QS complejidad fue determinado por el número total de los patrones de cambio único gel. QS diversidad genética fue determinada por la media de heterodúplex derivados de la movilidad de todos los clones homoduplex relativo a la sonda de control. Un heterodúplex movilidad ratio (HMR) se calcula dividiendo la distancia en milímetros (mm) desde el origen de la gelatina a la heterodúplex por la distancia en mm desde el origen hasta el homoduplex control. En el caso de que ambos capítulos de la heterodúplex se distingue claramente, el promedio de la distancia de cada línea de la heterodúplex se utilizó para calcular heterodúplex la movilidad [25]. El HMRs para todas las variantes en un promedio de la población es proporcionar a la final HMR valor. No paramétrica de Wilcoxon Firmado pruebas de las categorías se utiliza para comparar las diferencias en la complejidad y la diversidad QS resultados entre los diferentes enzimas. Análisis de regresión lineal y correlación de Spearman en la clasificación de las pruebas también se utilizaron para determinar la correlación de Taq y Ad-HF2 QS mediciones de diversidad y complejidad.

Agradecimientos

Esta es la publicación número 9 de la HALT-C Trial Group. Apoyo financiero: Este estudio fue apoyado por el Instituto Nacional de Diabetes y Enfermedades Digestivas y del Riñón y el Instituto Nacional de Alergias y Enfermedades Infecciosas en virtud de los contratos números N01 DK92318, DK92319, DK92321, DK92324, DK92325, DK92326, y DK92328, con fondos suplementarios de El Instituto Nacional del Cáncer, el Centro Nacional de Salud para Minorías y Disparidades de Salud y por el Centro de Investigación Clínica General de subvenciones del Centro Nacional de Recursos para investigación, los Institutos Nacionales de Salud (subvención números M01 RR00043, RR00633, RR06192).
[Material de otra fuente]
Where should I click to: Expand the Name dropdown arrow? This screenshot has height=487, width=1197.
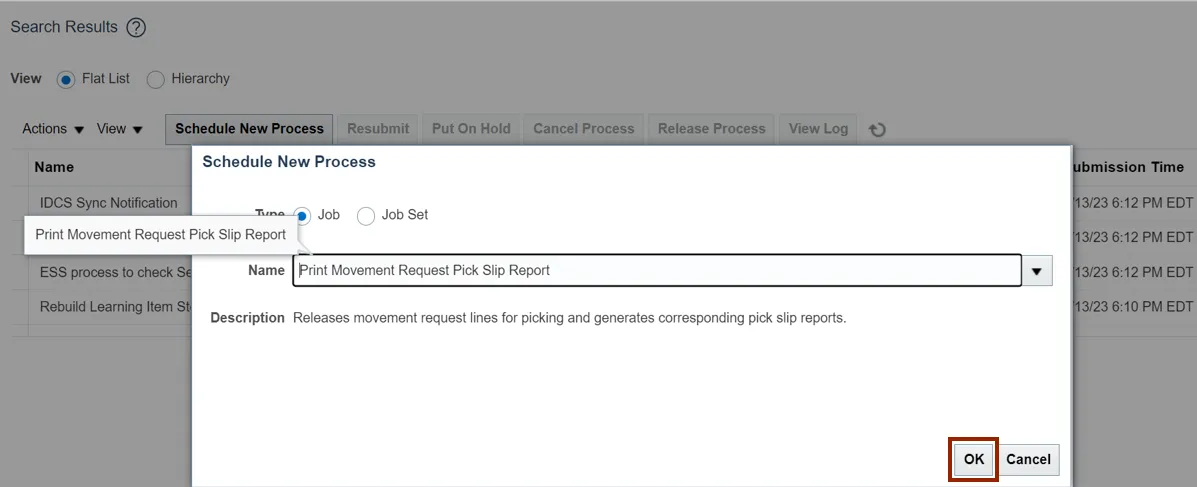pyautogui.click(x=1037, y=270)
Fondos adicionales para realizar este estudio fue proporcionado por Roche Laboratories, Inc

Autores sin relaciones financieras a revelar son los siguientes: SJP, DGS, MAA, JYD, y CM. Financiera relaciones de los autores con Laboratorios Roche / Hoffmann-La Roche, Inc, son las siguientes: supervisión, control y vigilancia es un consultor y orador de la mesa miembro; KLL es un consultor y recibe apoyo a la investigación; HLB es un consultor, orador miembro de la Mesa, y recibe la investigación Apoyo; AMDB es un consultor, orador miembro de la Mesa, y recibe apoyo a la investigación; WML es un orador y miembro de la Mesa recibe apoyo a la investigación, y DRG recibe subvención educativa de apoyo.
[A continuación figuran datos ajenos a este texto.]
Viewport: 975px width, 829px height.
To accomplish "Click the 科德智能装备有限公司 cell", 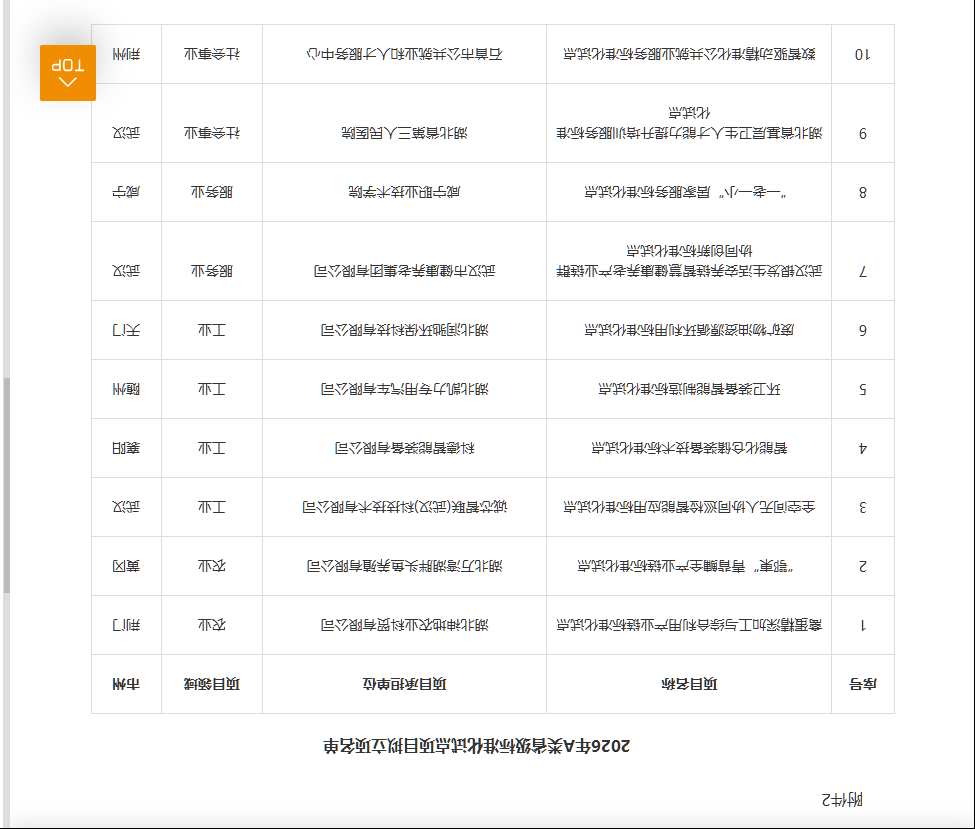I will 404,448.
Los autores agradecen la HALT-C estudio de los investigadores, personal de investigación, y los participantes. Los miembros de la HALT-C Trial Group que contribuyeron a la realización de los estudios clínicos son: Dawn Bombard, RN; Minjun Chung; Maureen Cormier, NP-C; Nicole Crowder, LVN; Michael Doherty, MS; Rivka Elbein, RN; Donna Giansiracusa, RN, BSN; Carol B. Jones, RN; Michelle Kelley, ANP; Debra King, RN; Rachel Vida, BS; Peter F. Malet, MD; Savant Mehta, MD, Susan L. Milstein, RN; Patricia Osmack ; Amanda Reeck; Marisol Serrano; Rohit Shankar; Judy Thompson, RN, y Elizabeth Wright, PhD.